(Information shown):
- - -

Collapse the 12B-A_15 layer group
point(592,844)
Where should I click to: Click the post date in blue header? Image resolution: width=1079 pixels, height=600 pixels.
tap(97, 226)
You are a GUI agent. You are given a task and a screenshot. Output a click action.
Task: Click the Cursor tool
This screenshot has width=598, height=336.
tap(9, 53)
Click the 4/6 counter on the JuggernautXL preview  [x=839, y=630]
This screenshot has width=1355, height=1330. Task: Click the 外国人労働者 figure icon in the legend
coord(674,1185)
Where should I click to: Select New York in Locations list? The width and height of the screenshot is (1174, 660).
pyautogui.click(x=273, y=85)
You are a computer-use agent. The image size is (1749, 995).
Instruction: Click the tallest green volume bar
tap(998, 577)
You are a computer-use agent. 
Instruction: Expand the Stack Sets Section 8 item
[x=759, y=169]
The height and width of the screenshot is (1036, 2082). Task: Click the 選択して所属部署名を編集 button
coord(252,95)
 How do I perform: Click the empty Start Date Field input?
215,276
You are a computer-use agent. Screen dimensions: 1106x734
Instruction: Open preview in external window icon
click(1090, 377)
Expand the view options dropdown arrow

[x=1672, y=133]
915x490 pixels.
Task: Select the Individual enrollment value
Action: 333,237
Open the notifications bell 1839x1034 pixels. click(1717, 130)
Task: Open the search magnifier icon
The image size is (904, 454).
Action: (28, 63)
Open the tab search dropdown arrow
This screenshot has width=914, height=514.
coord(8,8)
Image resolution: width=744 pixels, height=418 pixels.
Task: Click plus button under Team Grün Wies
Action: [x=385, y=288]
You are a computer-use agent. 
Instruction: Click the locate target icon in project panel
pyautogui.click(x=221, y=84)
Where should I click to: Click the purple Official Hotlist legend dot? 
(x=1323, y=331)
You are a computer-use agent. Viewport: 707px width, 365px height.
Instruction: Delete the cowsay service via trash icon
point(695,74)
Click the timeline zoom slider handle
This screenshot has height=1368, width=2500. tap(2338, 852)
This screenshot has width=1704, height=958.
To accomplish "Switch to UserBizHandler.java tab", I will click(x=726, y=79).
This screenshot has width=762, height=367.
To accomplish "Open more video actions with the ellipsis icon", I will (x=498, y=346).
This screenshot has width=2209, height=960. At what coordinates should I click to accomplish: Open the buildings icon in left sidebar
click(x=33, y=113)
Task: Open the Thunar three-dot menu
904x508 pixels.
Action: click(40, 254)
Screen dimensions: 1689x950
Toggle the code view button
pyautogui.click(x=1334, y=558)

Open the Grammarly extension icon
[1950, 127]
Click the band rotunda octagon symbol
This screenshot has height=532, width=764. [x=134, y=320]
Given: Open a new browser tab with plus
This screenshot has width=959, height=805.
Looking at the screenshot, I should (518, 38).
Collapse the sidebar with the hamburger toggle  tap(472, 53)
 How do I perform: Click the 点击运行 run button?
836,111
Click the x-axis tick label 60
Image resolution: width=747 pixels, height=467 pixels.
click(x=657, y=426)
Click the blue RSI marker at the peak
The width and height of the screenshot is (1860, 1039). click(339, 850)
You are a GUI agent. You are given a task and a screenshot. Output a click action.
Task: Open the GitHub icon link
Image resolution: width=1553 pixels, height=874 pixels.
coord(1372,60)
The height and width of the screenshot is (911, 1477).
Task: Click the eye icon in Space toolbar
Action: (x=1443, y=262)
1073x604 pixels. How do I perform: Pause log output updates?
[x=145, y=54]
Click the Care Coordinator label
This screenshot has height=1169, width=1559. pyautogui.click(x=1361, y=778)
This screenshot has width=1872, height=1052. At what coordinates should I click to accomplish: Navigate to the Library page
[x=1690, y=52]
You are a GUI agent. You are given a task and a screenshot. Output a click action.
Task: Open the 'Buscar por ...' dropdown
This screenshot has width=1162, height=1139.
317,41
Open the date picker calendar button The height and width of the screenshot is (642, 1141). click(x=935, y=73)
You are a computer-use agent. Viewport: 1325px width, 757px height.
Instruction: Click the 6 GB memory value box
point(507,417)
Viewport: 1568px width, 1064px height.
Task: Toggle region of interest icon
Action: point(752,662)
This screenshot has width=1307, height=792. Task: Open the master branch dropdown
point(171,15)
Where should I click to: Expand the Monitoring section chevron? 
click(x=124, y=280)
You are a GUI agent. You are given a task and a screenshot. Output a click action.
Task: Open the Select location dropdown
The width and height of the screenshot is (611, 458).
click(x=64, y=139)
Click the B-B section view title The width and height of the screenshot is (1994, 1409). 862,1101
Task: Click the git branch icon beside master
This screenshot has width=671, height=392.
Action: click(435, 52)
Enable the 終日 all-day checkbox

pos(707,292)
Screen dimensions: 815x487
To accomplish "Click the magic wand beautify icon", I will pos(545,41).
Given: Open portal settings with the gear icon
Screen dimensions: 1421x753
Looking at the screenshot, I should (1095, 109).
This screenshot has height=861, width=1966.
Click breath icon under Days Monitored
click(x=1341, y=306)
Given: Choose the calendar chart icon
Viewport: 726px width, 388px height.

- - -

(Goal of the exercise): Report, using only a number, how many lines above hold the word "with".

(Solution for this exercise): 4